It Was Just A Little While Ago - Analysis
Daybreak as a verdict
Bukowski stages this poem as a small, almost documentary slice of life, then uses it to deliver a harsh judgment: the speaker feels his own existence (or the existence he’s surrounded by) has the shape of waste. The opening sits in that suspended time Almost dawn
, when the world hasn’t fully started and a person’s habits look exposed rather than purposeful. The tone is flat, tired, and alert in the way insomnia can make you precise about details without giving you comfort.
The blackbirds that do not sing
The first image is surprisingly public and ordinary: blackbirds on the telephone wire
, waiting
. They aren’t described singing or flying; they are paused, like commuters. That matters because the speaker is also waiting, but for nothing in particular. The wire is a human-made line across the sky, and the birds perched on it turn nature into another part of the neighborhood’s infrastructure. Their stillness mirrors the speaker’s own stalled morning, suggesting a life measured by lingering rather than moving.
The sandwich and the one shoe
The poem’s intimacy arrives with the small humiliation of the meal: he eats yesterday’s
forgotten sandwich
at 6 a.m.
. It’s not famine-level desperation; it’s the drab, private kind—eating what’s there because there isn’t a reason not to. Then the room itself gives testimony. The single shoe standing upright
while the other lies on it’s side
feels like a snapshot of disorder after a night that didn’t resolve into rest. Uprightness and collapse coexist, turning the corner of the room into a little moral diagram: one part of the self trying to remain composed, the other giving in.
The quiet that turns cruel
There’s a brief softness in a quiet Sunday morning
, a phrase that could belong to peace, routine, even grace. But the poem’s turn comes immediately after: Yes, some lives were made
to be wasted.
The quiet doesn’t soothe; it sharpens the conclusion, as if the lack of noise removes all excuses.
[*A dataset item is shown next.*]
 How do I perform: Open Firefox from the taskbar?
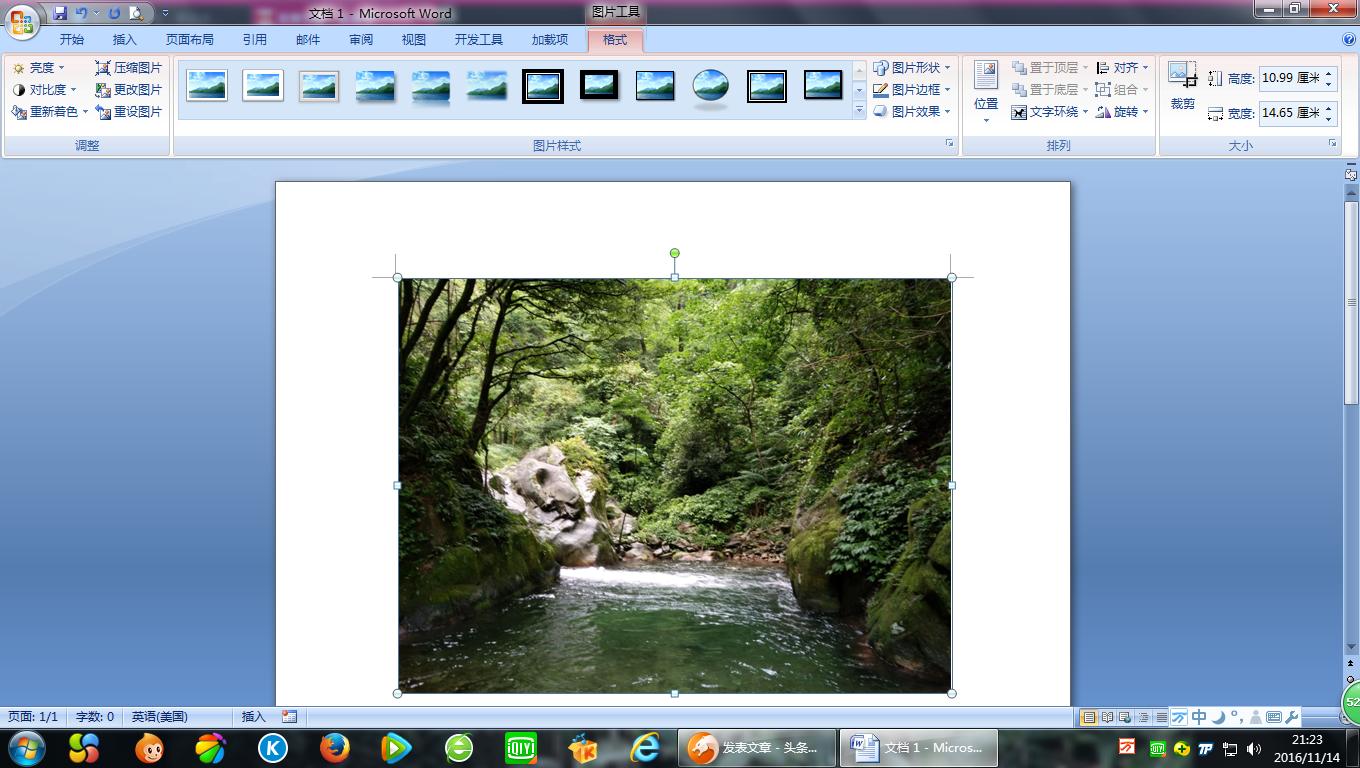click(x=334, y=747)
The key tension is that the evidence offered is tiny—birds, a sandwich, shoes—yet the conclusion is absolute. That mismatch is the point: the speaker isn’t arguing from facts so much as revealing a settled inner belief, a readiness to interpret the most ordinary morning as proof of doom.
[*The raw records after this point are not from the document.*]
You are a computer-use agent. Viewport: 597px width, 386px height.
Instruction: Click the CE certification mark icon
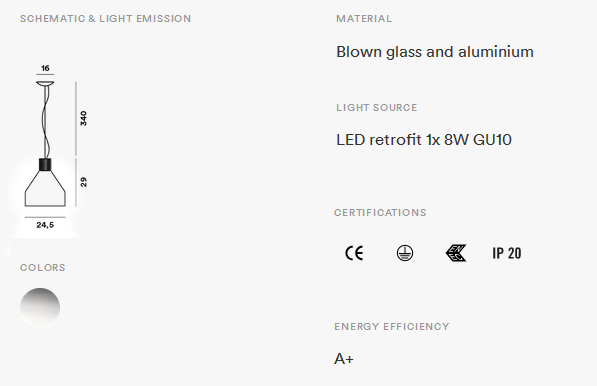coord(354,253)
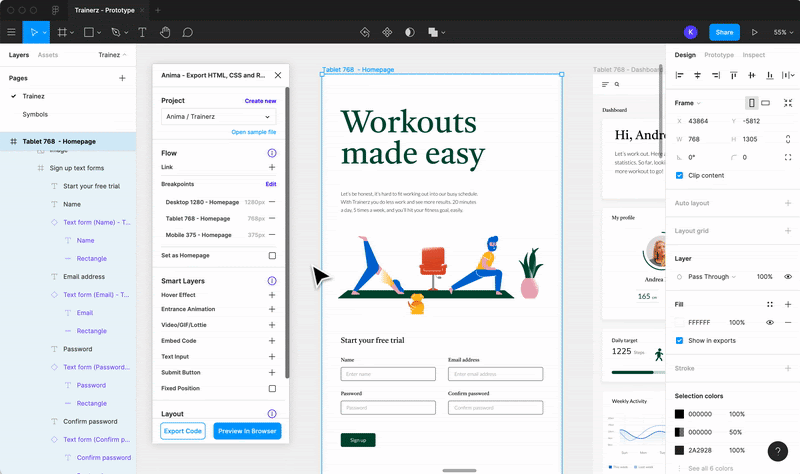Screen dimensions: 800x474
Task: Open the Figma main menu icon
Action: [x=12, y=32]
If it was made to be wasted, who made it?
The line were made
quietly shifts responsibility away from the speaker, as though waste is a design rather than a choice. But the poem’s very attention to detail argues against total numbness; a person who notices the shoe’s posture and the birds’ waiting is still awake to the world. That leaves a troubling question hanging in the air: is the speaker naming fate, or giving himself permission?